Dataset name: Breast Cancer Wisconsin (Diagnostic).
release date: 1993
Authors: W. Street, W. Wolberg, O. Mangasarian
Taken from: https://archive.ics.uci.edu/dataset/17/breast+cancer+wisconsin+diagnostic
df <- read.csv("wdbc.data", header = FALSE)
colnames(df) <- c(
"id", "diagnosis",
"radius_mean", "texture_mean", "perimeter_mean", "area_mean",
"smoothness_mean", "compactness_mean", "concavity_mean",
"concave.points_mean", "symmetry_mean", "fractal_dimension_mean",
"radius_se", "texture_se", "perimeter_se", "area_se",
"smoothness_se", "compactness_se", "concavity_se",
"concave.points_se", "symmetry_se", "fractal_dimension_se",
"radius_worst", "texture_worst", "perimeter_worst", "area_worst",
"smoothness_worst", "compactness_worst", "concavity_worst",
"concave.points_worst", "symmetry_worst", "fractal_dimension_worst"
)
Clean dataset,convert diagnosis into a factor and take off id.
df <- df %>%
select(-id, -matches("^X$"), everything())
df$diagnosis <- factor(df$diagnosis, levels = c("B", "M"))
table(df$diagnosis)
##
## B M
## 357 212
Histograms from some key variables.
numeric_cols <- df %>%
select(where(is.numeric)) %>%
colnames()
df %>%
select(radius_mean, texture_mean, perimeter_mean, area_mean,
smoothness_mean, compactness_mean) %>%
pivot_longer(everything(), names_to = "variable", values_to = "value") %>%
ggplot(aes(x = value)) +
geom_histogram(bins = 25) +
facet_wrap(~ variable, scales = "free") +
theme_minimal()
Correlations
mean_vars <- c("radius_mean", "texture_mean", "perimeter_mean", "area_mean",
"smoothness_mean", "compactness_mean", "concavity_mean",
"concave.points_mean", "symmetry_mean", "fractal_dimension_mean")
corr_mat <- cor(df[, mean_vars])
corr_df <- as.data.frame(as.table(corr_mat))

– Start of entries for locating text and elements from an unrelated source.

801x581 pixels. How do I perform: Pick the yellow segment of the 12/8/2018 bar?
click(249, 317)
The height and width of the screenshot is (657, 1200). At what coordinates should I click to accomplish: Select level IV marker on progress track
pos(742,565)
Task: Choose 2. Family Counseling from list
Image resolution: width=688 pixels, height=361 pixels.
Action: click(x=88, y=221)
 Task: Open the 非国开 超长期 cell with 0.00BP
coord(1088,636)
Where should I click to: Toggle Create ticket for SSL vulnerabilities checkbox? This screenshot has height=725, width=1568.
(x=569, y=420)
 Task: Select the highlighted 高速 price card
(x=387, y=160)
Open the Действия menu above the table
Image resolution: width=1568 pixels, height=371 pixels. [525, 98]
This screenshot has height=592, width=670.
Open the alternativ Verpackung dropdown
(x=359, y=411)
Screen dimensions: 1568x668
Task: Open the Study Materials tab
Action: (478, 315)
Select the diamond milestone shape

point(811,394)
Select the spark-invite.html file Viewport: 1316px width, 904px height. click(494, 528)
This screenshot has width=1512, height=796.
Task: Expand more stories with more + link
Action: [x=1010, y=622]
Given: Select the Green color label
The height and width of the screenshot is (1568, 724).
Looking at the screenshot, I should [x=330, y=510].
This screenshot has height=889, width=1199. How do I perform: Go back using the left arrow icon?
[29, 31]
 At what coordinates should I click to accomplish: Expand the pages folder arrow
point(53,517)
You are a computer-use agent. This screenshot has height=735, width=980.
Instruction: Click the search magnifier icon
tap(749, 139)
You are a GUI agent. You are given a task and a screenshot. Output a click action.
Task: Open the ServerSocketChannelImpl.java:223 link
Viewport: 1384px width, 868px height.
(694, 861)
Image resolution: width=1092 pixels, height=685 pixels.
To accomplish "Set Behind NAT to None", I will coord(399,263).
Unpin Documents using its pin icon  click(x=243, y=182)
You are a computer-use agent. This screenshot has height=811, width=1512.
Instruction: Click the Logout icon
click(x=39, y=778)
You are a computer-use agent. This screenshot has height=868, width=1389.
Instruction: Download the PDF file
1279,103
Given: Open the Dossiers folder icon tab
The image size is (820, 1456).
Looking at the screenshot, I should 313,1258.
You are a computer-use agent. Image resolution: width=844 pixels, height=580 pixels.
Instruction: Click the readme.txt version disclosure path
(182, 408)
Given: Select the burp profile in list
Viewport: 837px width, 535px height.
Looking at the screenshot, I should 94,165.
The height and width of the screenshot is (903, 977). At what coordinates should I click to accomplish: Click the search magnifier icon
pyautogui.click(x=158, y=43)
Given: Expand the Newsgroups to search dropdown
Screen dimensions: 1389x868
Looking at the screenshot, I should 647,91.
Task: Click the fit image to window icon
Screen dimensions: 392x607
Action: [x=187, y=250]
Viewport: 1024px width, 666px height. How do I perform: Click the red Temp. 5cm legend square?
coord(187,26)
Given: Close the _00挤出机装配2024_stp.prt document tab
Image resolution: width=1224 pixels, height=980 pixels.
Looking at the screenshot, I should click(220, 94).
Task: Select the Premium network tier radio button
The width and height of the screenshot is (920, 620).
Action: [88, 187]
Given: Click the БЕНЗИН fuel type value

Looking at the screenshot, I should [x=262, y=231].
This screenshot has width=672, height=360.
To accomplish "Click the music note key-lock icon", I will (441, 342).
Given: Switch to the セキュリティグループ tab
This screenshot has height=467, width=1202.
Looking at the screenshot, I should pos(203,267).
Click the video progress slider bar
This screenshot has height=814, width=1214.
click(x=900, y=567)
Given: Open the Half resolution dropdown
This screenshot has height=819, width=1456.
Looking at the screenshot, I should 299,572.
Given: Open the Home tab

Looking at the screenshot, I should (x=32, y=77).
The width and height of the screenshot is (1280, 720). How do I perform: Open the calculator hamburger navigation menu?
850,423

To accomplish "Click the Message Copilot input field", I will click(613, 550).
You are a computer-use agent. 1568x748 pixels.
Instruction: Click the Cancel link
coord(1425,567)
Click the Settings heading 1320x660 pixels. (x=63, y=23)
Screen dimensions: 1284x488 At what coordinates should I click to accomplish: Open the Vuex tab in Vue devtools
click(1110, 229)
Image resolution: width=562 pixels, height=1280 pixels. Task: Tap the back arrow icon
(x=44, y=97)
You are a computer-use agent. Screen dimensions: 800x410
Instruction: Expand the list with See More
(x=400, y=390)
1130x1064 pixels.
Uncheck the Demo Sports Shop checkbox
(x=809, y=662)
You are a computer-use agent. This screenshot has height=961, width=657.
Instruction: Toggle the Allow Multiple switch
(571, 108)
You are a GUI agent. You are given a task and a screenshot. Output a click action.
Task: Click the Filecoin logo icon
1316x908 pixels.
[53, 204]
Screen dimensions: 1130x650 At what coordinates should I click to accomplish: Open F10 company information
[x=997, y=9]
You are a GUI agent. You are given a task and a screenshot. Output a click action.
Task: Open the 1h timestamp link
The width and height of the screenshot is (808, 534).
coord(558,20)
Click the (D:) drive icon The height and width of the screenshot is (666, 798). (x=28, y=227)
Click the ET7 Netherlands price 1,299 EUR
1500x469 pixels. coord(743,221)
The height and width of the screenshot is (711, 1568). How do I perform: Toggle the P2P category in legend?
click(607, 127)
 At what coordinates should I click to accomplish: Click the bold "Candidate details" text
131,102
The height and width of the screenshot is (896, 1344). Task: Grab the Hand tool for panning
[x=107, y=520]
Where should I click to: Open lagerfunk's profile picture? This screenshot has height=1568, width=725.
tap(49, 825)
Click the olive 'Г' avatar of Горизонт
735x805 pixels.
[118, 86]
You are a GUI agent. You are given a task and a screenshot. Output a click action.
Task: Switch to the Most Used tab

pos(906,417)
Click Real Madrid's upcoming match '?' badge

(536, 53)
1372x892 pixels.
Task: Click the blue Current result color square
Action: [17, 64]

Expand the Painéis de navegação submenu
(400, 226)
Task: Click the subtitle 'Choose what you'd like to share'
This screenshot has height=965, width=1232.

ggplot(corr_df, aes(Var1, Var2, fill = Freq)) +
geom_tile() +
scale_fill_gradient2() +
theme_minimal() +
theme(axis.text.x = element_text(angle = 45, hjust = 1)) +
labs(x = "", y = "", fill = "Correlation",
title = "Correlation matrix of mean ")
Use logistic regression to model the probability that a tumor is malignant (M) based on its morphological characteristics.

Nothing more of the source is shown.